*** Exercise materials ***

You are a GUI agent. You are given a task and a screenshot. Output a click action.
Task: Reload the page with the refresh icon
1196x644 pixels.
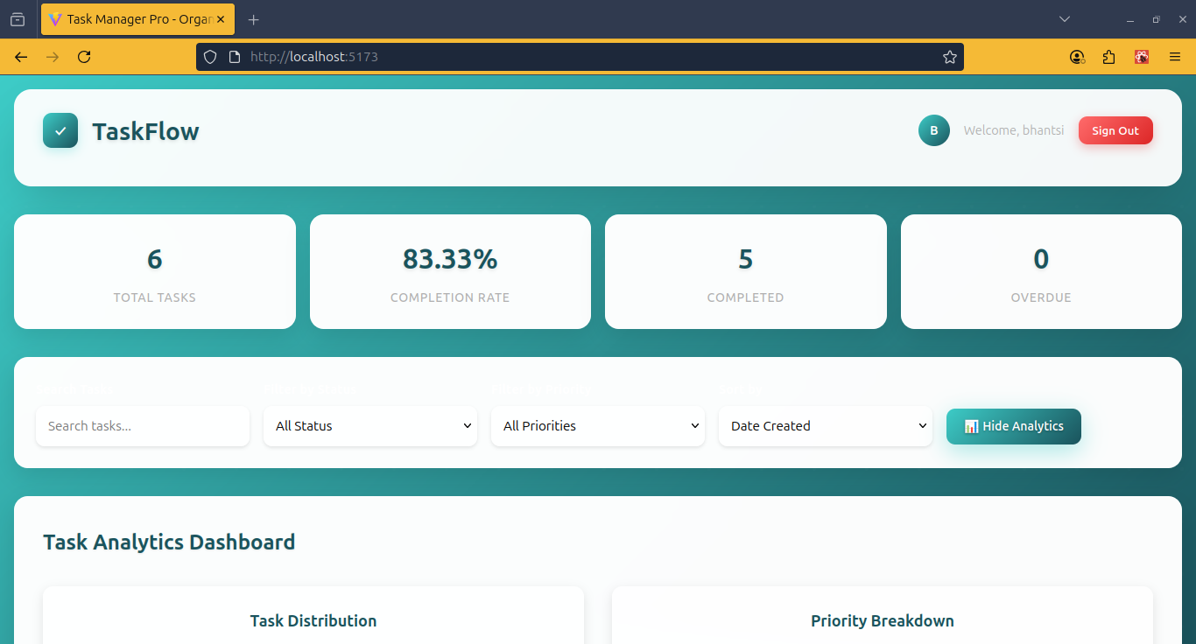84,56
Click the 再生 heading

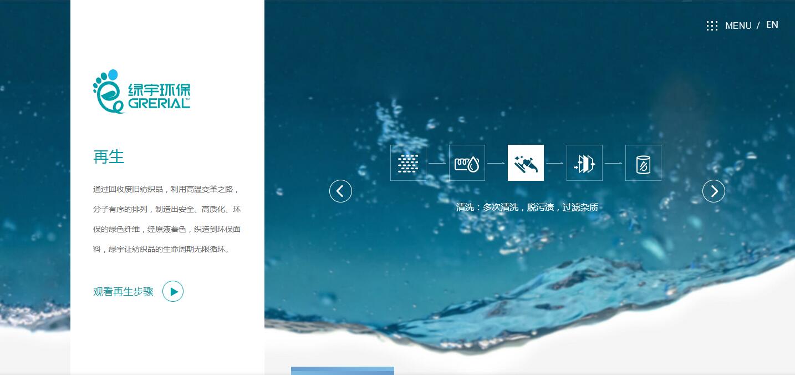coord(109,157)
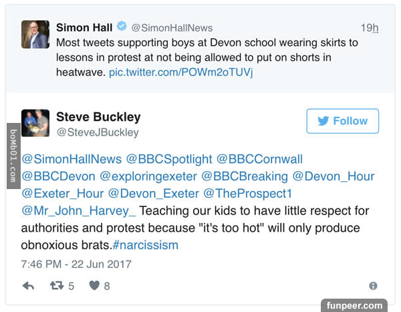Open Steve Buckley's avatar photo
The image size is (401, 312).
pyautogui.click(x=35, y=124)
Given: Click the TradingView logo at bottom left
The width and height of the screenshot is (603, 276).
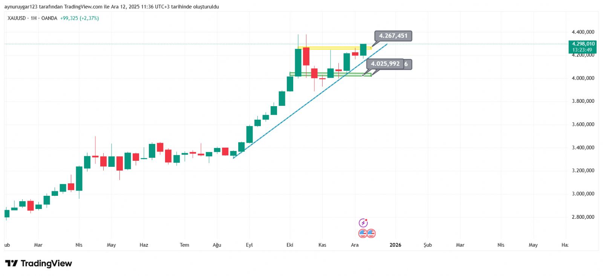Looking at the screenshot, I should [x=38, y=263].
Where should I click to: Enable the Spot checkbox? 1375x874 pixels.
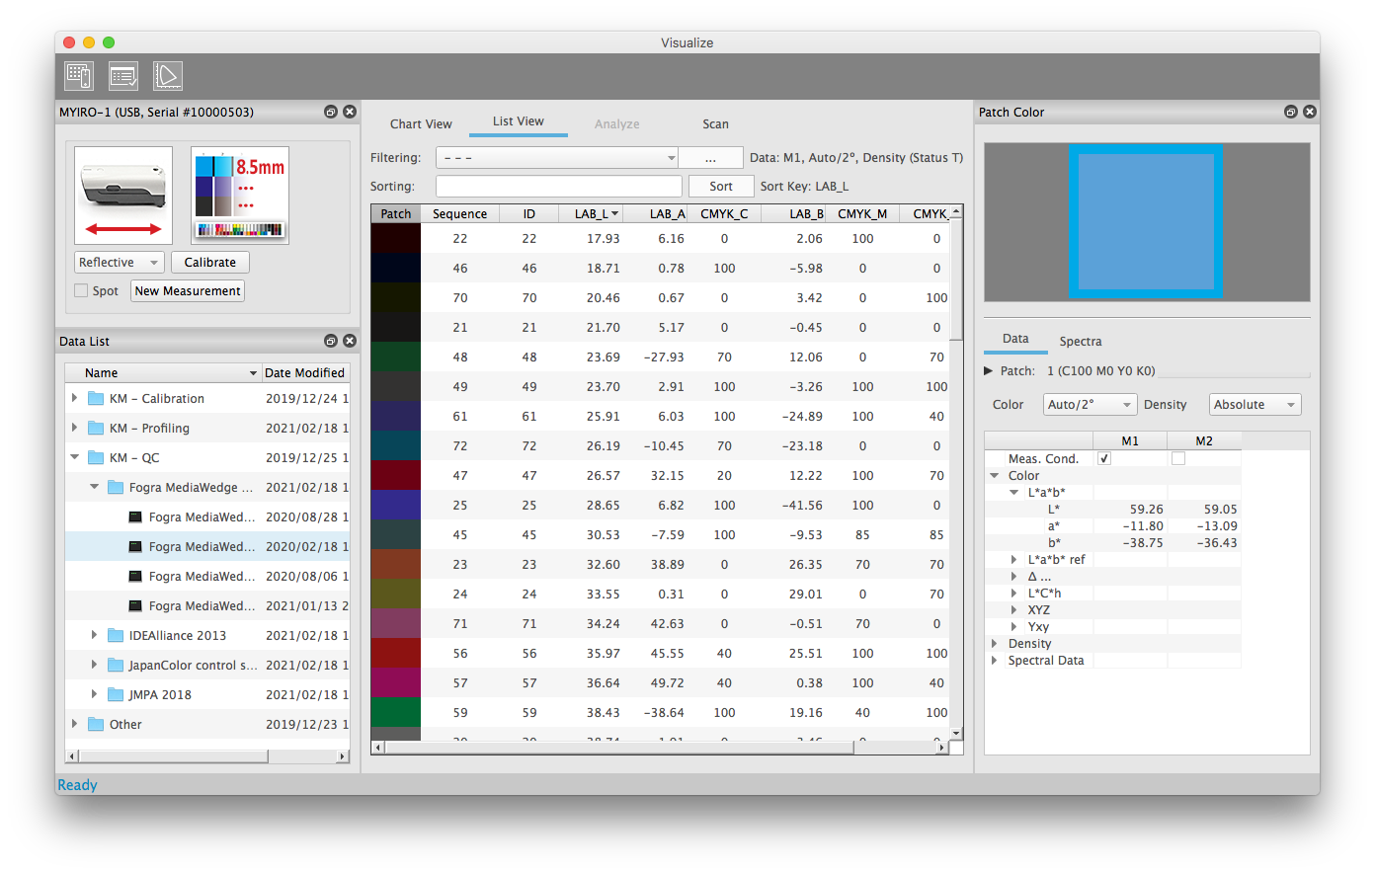point(81,291)
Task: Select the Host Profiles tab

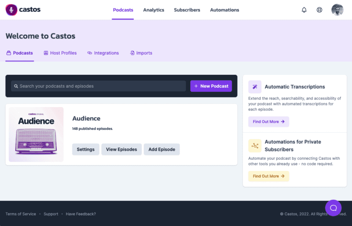Action: point(60,53)
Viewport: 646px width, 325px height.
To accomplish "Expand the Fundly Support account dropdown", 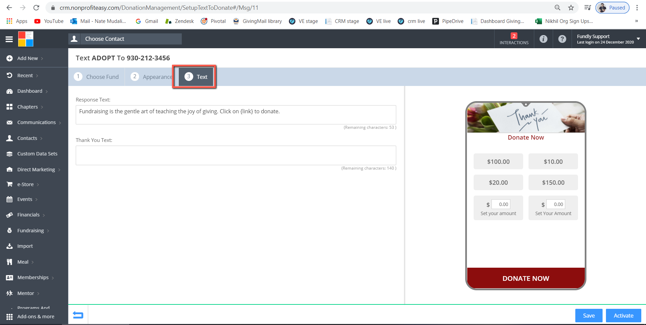I will [x=638, y=39].
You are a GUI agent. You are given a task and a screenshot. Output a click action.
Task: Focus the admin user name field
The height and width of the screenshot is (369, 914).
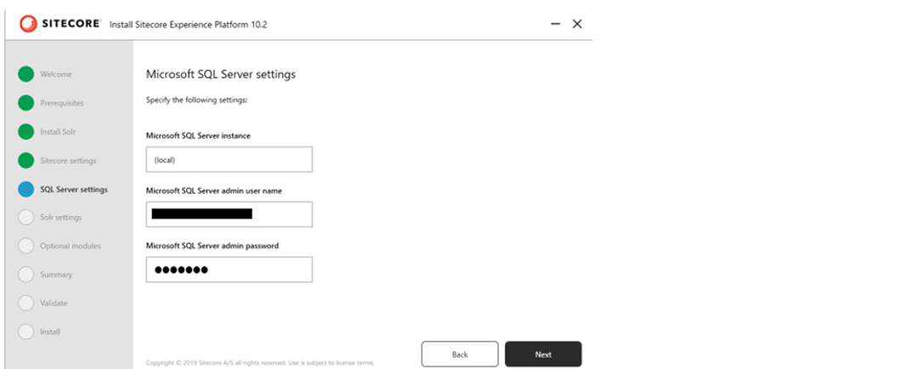point(229,214)
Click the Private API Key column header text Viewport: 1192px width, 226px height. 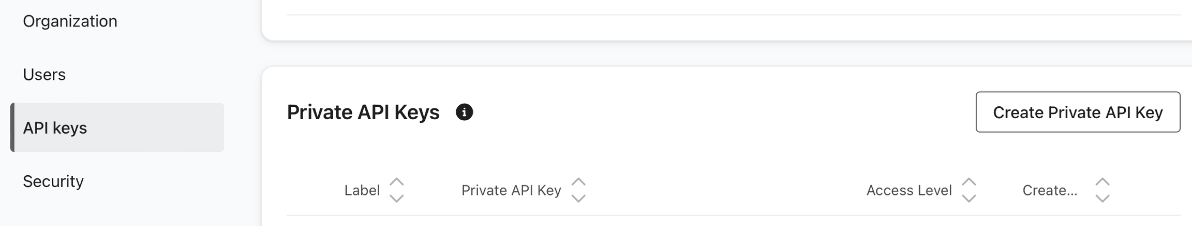(x=511, y=190)
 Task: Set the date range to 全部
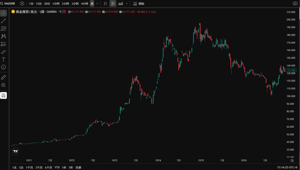click(78, 167)
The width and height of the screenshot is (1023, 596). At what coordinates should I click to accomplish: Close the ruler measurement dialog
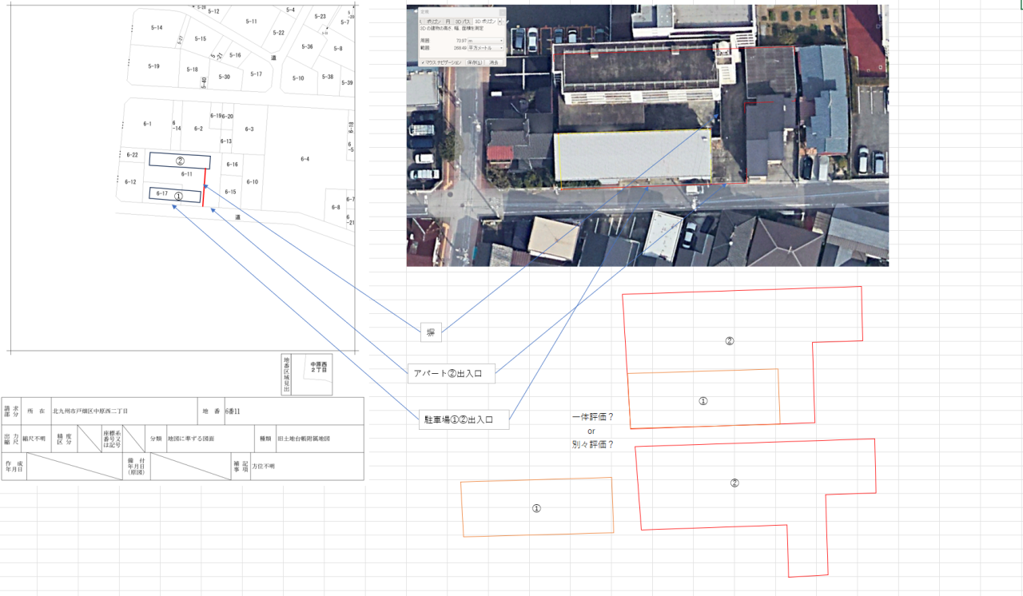pyautogui.click(x=502, y=13)
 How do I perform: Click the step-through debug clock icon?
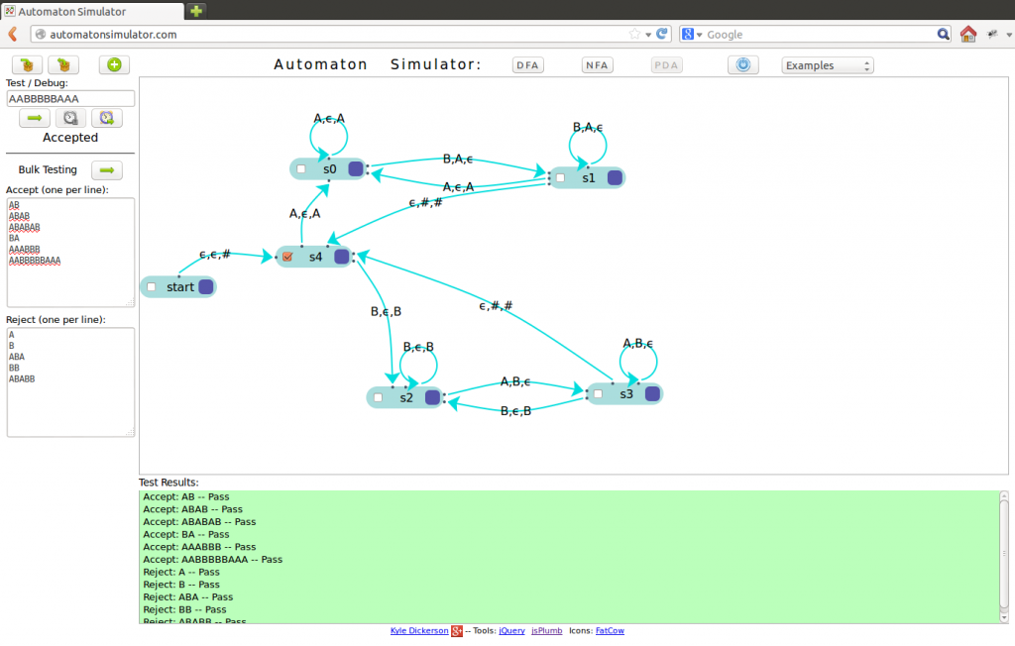coord(70,118)
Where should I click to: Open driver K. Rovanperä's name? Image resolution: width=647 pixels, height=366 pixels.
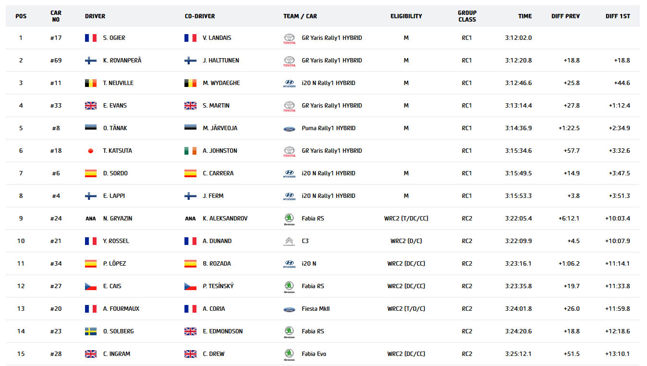[x=122, y=61]
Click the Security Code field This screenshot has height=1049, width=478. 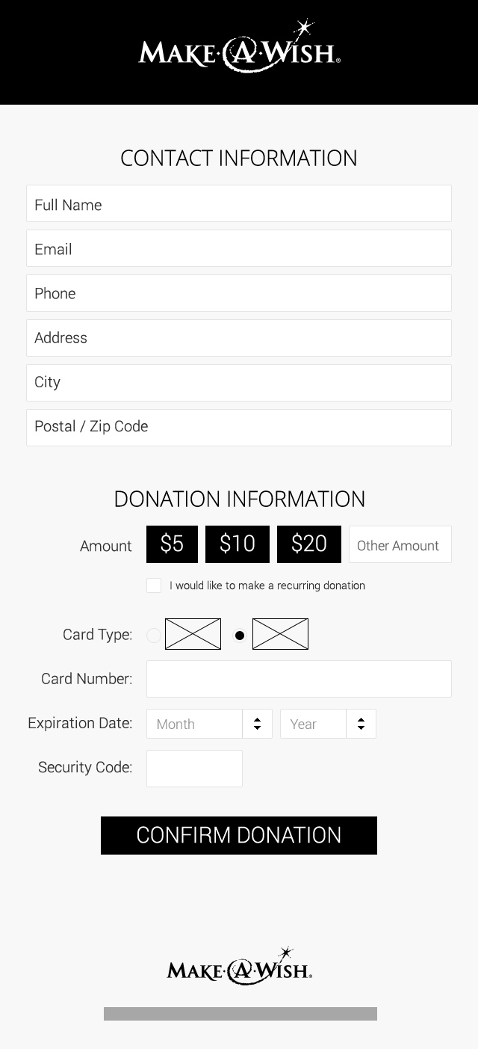click(x=194, y=769)
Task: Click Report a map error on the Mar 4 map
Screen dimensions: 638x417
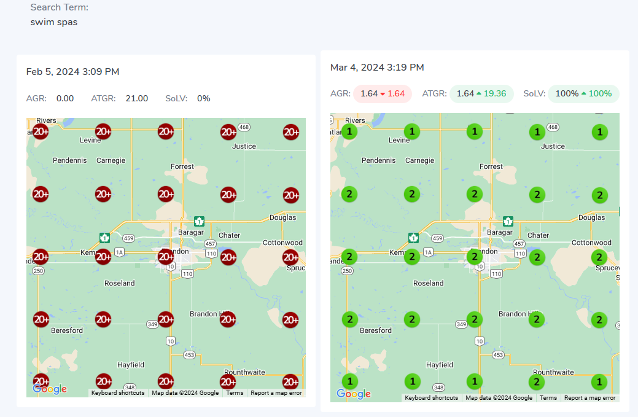Action: 589,398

***

*What you are asked to do*. Only the lines from the one containing "Task: Click Report" through the final line of the data should be given again, exactly and without pictures.

*Solution for this exercise*.
Task: Click Report a map error on the Mar 4 map
Screen dimensions: 638x417
Action: 589,398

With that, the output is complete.